DE OPDRACHTEN
1. Hoe oud was Aglaia Bouma volgens de tekst over Insectenrijk toen ze door een hoornaar werd gestoken?
2. Neem uit de tekst over Insectenrijk woord voor woord het gedeelte over dat begint bij "Dat Aglaia Bouma" en eindigt bij "aan te raken.".
3. Schrijf de tekst over Insectenrijk alstublieft verder, te beginnen na de laatste zin.

FRAGMENT
======

Een drinkende Europese hoornaar ( Vespa crabro ), de wesp waardoor Bouma als 17-jarige met bijna fatale afloop gestoken werd.

 

In een soepel verhaal met talloze voorbeelden laat Insectenrijk iedereen kennismaken met de veelzijdige insectenwereld. Voor de auteur zelf vereiste die kennismaking dat ze eerst haar panische angst overwon.

 

Dat Aglaia Bouma een panische angst voor wespen had, is logisch. Ze werd door een hoornaar gestoken toen ze 17 jaar was, ruim dertig jaar geleden, en overleefde dat op het nippertje. Dat haar angst zich verbreedde tot alles met zes poten dat zoemt, vliegt en kruipt, is ook begrijpelijk. Maar verbazend is dat ze vervolgens van insecten haar hobby maakte, zoals ze beschrijft in Insectenrijk. Ze las allereerst een boek over sociale wespen, al duurde het een tijdje voor ze dat boek, met een geel-zwartgestreepte wesp op de voorkant, op durfde pakken. Ze benaderde insecten om ze te fotograferen, ving ze om ze te bestuderen en kweekte ze uit, terwijl ze de beestjes amper durfde aan te raken.

 

Angst
Ze overwon geleidelijk haar angst en groeide uit tot een gedreven insectenliefhebber die op Twitter dagelijks geraadpleegd wordt om beestjes op naam te brengen. Ze werd zelfs al te nonchalant, zo bleek: onlangs liet ze zich testen op allergie voor wespengif, en die heeft ze in levensbedreigende vorm. Maar ze wilde haar hobby nu niet meer inruilen voor een andere, en koos voor immunotherapie. Dat betekende eerst wekelijks en vervolgens maandelijks, vijf jaar lang, een injectie halen. ‘Dat heb ik er heel graag voor over’, schrijft ze.

======

BESCHIKBARE GEGEVENS
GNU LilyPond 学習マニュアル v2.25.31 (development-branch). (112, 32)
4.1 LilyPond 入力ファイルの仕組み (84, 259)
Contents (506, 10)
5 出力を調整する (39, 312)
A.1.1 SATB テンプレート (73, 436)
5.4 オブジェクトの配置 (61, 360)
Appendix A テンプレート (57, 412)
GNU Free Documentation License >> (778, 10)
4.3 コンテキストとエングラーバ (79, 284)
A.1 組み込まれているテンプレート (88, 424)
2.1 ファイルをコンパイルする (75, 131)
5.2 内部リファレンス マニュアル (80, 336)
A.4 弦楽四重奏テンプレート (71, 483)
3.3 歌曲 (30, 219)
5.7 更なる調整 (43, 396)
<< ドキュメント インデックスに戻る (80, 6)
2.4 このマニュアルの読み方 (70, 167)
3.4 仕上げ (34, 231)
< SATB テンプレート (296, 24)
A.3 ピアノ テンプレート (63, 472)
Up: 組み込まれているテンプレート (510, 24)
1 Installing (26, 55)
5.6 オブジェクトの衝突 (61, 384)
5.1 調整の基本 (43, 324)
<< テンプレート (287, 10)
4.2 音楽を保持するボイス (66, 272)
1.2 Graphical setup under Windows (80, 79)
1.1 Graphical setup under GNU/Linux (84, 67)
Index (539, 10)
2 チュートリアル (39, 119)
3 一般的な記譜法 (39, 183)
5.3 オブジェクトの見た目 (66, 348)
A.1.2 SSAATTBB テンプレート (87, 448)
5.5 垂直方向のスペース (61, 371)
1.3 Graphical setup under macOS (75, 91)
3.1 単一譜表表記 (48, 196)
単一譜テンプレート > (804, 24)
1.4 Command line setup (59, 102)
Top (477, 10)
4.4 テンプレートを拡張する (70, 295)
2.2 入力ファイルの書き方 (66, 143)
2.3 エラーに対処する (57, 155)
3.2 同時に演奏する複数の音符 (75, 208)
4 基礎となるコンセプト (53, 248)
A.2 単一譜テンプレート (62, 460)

======

ANTWOORDEN
1. Ze was 17 jaar.

2.
Dat Aglaia Bouma een panische angst voor wespen had, is logisch. Ze werd door een hoornaar gestoken toen ze 17 jaar was, ruim dertig jaar geleden, en overleefde dat op het nippertje. Dat haar angst zich verbreedde tot alles met zes poten dat zoemt, vliegt en kruipt, is ook begrijpelijk. Maar verbazend is dat ze vervolgens van insecten haar hobby maakte, zoals ze beschrijft in Insectenrijk. Ze las allereerst een boek over sociale wespen, al duurde het een tijdje voor ze dat boek, met een geel-zwartgestreepte wesp op de voorkant, op durfde pakken. Ze benaderde insecten om ze te fotograferen, ving ze om ze te bestuderen en kweekte ze uit, terwijl ze de beestjes amper durfde aan te raken.

3.
 

Cabaratier
Hoofdmoot van het boek is echter niet haar ontwikkeling tot expert, maar de veelzijdige insectenwereld zelf. Bouma is schrijfster, en dat is te merken. Soepel rijgt ze een grote hoeveelheid informatie en voorbeelden aaneen. Daarbij springt ze soms wat van de hak op de tak, maar net als een bedreven cabaretier komt ze steeds weer uit op de grote lijn, die parallel loopt aan de levenscyclus van insecten. Bouma beschrijft hoe mannetje en vrouwtje elkaar ontmoeten, flirten en paren; hoe een eitje uitkomt en hoe het jonge insect groeit, vervelt, verpopt (voor zover het om insecten met een volledige gedaantewisseling gaat) en ontpopt. Dat verhaal vervlecht ze met de metamorfose van fobie tot fascinatie die ze zelf ondervond.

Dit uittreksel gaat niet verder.